## START Provided material

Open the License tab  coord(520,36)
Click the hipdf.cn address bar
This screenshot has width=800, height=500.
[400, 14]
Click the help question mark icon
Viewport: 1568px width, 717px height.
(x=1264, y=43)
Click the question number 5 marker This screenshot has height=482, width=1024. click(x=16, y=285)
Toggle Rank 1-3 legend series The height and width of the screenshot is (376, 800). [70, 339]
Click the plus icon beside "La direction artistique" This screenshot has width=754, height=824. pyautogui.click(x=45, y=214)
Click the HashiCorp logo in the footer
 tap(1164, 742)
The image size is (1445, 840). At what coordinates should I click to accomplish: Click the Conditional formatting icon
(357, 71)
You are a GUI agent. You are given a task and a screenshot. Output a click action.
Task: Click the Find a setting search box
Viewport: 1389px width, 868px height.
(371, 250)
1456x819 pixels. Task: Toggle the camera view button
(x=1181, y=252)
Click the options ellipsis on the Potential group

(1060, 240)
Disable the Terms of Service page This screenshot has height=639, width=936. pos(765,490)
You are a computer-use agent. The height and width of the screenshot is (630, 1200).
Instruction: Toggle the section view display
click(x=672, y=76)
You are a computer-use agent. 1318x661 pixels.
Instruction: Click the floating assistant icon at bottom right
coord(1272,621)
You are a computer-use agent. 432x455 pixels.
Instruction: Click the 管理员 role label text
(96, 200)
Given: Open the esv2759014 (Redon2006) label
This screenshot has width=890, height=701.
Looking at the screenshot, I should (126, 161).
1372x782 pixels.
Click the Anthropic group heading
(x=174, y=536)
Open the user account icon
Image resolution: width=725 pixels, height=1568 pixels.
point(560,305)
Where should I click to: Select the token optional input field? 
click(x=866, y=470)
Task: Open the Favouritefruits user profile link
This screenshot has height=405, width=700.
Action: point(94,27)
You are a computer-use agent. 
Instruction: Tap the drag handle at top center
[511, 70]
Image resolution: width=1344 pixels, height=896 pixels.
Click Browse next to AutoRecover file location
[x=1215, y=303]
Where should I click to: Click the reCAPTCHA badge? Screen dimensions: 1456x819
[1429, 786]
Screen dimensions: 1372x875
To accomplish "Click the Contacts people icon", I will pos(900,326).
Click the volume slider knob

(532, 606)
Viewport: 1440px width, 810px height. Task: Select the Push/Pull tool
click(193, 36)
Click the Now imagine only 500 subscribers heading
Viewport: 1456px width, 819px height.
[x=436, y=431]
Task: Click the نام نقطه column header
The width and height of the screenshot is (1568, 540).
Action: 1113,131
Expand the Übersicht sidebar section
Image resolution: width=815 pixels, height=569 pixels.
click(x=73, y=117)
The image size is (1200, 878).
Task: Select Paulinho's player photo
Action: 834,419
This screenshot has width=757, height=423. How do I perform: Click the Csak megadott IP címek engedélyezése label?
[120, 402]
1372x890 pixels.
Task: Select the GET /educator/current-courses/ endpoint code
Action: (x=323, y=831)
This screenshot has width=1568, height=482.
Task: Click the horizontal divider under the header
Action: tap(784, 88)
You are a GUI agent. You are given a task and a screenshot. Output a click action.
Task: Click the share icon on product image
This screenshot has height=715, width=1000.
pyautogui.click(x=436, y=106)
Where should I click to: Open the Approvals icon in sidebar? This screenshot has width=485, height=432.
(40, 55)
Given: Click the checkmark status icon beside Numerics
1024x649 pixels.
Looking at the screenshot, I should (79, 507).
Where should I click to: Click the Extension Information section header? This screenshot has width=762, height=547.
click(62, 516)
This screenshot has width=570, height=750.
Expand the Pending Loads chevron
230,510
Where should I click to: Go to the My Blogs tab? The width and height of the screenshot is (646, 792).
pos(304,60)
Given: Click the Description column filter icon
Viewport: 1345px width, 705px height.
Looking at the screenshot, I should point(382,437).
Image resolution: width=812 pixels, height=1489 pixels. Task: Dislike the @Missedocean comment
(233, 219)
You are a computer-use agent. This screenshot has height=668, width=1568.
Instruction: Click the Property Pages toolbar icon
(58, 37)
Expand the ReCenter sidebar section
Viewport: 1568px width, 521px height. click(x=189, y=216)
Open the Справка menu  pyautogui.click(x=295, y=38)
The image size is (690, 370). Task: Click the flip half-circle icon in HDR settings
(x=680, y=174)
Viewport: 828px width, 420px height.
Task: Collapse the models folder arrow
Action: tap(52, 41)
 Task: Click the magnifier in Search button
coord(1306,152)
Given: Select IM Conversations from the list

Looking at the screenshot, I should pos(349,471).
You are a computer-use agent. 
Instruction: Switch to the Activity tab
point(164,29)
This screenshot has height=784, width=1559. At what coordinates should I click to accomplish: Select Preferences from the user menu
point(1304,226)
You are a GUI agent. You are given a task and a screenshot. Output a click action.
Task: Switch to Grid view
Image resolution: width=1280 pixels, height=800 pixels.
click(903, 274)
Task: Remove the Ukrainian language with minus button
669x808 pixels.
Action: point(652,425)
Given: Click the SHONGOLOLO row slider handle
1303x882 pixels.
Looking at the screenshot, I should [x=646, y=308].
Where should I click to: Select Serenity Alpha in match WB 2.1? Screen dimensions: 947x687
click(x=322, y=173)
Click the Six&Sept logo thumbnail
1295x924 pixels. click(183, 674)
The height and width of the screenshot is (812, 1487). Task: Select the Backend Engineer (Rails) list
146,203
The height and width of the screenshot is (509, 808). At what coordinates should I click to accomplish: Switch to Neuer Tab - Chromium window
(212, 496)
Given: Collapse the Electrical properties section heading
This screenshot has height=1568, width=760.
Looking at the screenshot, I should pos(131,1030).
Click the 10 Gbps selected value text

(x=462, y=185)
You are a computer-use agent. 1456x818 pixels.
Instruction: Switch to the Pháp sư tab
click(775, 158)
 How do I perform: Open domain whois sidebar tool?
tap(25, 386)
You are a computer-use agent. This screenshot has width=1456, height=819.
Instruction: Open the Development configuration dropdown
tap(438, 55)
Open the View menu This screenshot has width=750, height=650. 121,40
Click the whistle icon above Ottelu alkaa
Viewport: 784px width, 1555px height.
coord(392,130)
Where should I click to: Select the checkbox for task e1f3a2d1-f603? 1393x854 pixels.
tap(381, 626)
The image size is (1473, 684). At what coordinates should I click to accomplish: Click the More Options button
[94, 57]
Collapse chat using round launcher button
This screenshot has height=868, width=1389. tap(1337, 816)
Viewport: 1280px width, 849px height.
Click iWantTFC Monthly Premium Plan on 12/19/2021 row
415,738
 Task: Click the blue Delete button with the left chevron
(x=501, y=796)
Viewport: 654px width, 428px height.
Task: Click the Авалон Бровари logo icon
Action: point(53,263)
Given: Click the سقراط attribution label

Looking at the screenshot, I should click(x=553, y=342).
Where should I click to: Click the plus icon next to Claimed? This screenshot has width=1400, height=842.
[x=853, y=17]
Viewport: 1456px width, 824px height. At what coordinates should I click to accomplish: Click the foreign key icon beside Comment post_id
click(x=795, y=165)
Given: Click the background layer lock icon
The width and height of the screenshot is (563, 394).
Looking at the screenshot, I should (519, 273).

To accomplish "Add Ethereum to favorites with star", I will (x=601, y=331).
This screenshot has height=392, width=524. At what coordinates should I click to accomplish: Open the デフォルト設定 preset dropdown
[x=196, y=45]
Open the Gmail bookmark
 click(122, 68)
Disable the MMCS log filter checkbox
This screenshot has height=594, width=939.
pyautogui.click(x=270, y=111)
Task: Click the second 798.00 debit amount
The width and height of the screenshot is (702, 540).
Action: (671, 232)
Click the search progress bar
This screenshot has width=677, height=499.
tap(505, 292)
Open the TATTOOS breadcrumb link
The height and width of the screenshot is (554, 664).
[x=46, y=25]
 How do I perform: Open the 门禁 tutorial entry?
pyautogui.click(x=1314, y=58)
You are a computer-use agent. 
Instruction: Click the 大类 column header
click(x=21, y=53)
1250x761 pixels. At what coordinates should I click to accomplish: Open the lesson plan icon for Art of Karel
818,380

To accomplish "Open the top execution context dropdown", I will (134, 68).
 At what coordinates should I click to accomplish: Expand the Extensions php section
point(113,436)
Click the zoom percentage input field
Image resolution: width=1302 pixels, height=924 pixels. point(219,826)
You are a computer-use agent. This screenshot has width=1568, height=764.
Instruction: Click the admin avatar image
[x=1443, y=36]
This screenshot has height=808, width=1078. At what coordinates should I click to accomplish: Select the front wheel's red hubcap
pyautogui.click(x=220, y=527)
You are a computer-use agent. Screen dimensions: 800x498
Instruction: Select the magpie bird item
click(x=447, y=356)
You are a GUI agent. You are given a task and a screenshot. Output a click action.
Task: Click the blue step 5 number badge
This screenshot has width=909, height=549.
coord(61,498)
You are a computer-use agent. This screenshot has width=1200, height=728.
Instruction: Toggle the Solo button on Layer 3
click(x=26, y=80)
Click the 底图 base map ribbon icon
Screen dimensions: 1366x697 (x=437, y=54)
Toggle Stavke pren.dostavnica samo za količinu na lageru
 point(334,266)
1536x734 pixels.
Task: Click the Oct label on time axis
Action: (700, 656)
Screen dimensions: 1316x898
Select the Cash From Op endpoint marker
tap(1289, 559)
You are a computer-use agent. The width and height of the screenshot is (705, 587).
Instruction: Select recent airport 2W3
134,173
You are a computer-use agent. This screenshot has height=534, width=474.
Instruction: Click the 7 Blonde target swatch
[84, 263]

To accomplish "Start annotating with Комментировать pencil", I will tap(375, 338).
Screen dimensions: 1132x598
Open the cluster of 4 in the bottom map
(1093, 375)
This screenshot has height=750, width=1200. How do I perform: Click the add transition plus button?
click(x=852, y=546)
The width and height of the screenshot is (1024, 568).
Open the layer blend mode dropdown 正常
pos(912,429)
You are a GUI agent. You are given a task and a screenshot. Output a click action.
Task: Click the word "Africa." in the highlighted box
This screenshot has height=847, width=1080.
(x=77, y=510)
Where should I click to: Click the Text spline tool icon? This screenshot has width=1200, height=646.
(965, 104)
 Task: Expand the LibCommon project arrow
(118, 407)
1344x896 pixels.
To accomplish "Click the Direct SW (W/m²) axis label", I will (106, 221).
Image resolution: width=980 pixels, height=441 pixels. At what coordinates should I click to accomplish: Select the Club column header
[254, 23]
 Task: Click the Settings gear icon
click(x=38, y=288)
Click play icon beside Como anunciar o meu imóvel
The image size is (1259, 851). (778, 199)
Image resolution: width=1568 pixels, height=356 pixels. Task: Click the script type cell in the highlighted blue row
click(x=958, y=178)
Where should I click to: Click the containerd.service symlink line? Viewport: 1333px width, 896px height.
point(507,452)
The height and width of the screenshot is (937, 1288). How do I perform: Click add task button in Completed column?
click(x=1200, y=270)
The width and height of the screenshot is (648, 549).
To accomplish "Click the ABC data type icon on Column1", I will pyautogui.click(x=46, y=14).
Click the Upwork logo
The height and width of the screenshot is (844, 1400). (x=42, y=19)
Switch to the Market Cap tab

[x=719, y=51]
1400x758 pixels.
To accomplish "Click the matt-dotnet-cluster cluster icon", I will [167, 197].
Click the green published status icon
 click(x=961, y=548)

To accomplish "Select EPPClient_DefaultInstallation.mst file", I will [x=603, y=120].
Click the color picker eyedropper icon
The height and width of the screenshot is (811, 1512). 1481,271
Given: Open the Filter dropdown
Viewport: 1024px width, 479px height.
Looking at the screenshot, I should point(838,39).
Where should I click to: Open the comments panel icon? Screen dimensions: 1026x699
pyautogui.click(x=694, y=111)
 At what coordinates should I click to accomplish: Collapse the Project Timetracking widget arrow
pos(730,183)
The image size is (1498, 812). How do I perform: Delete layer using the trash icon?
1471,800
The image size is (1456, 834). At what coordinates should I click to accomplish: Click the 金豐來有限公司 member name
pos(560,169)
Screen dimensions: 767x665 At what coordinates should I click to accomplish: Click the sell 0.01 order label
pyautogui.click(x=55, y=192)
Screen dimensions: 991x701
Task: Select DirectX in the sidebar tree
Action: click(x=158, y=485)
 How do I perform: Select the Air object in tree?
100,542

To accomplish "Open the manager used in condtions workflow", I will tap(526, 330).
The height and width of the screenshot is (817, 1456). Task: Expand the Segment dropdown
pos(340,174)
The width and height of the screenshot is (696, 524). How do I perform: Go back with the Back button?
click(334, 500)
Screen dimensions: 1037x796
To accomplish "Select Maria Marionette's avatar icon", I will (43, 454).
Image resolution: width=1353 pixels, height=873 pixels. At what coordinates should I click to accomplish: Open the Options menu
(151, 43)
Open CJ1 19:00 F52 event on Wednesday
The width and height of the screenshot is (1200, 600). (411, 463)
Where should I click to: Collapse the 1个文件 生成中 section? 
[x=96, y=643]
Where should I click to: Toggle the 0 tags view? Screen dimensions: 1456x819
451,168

## END Provided material

> [Exercise]: Please rewrite the part of the records that opens with the line containing "Click the plus icon beside" and closes with the line containing "Action: point(94,27)", changing every "Instruction" to "Command" and leaving all else the same.

> [Response below]:
Click the plus icon beside "La direction artistique" This screenshot has width=754, height=824. pyautogui.click(x=45, y=214)
Click the HashiCorp logo in the footer
 tap(1164, 742)
The image size is (1445, 840). At what coordinates should I click to accomplish: Click the Conditional formatting icon
(357, 71)
You are a GUI agent. You are given a task and a screenshot. Output a click action.
Task: Click the Find a setting search box
Viewport: 1389px width, 868px height.
(371, 250)
1456x819 pixels. Task: Toggle the camera view button
(x=1181, y=252)
Click the options ellipsis on the Potential group

(1060, 240)
Disable the Terms of Service page This screenshot has height=639, width=936. pos(765,490)
You are a computer-use agent. The height and width of the screenshot is (630, 1200).
Command: Toggle the section view display
click(x=672, y=76)
You are a computer-use agent. 1318x661 pixels.
Command: Click the floating assistant icon at bottom right
coord(1272,621)
You are a computer-use agent. 432x455 pixels.
Command: Click the 管理员 role label text
(96, 200)
Given: Open the esv2759014 (Redon2006) label
This screenshot has width=890, height=701.
Looking at the screenshot, I should (126, 161).
1372x782 pixels.
Click the Anthropic group heading
(x=174, y=536)
Open the user account icon
Image resolution: width=725 pixels, height=1568 pixels.
point(560,305)
Where should I click to: Select the token optional input field? 
click(x=866, y=470)
Task: Open the Favouritefruits user profile link
This screenshot has height=405, width=700.
Action: point(94,27)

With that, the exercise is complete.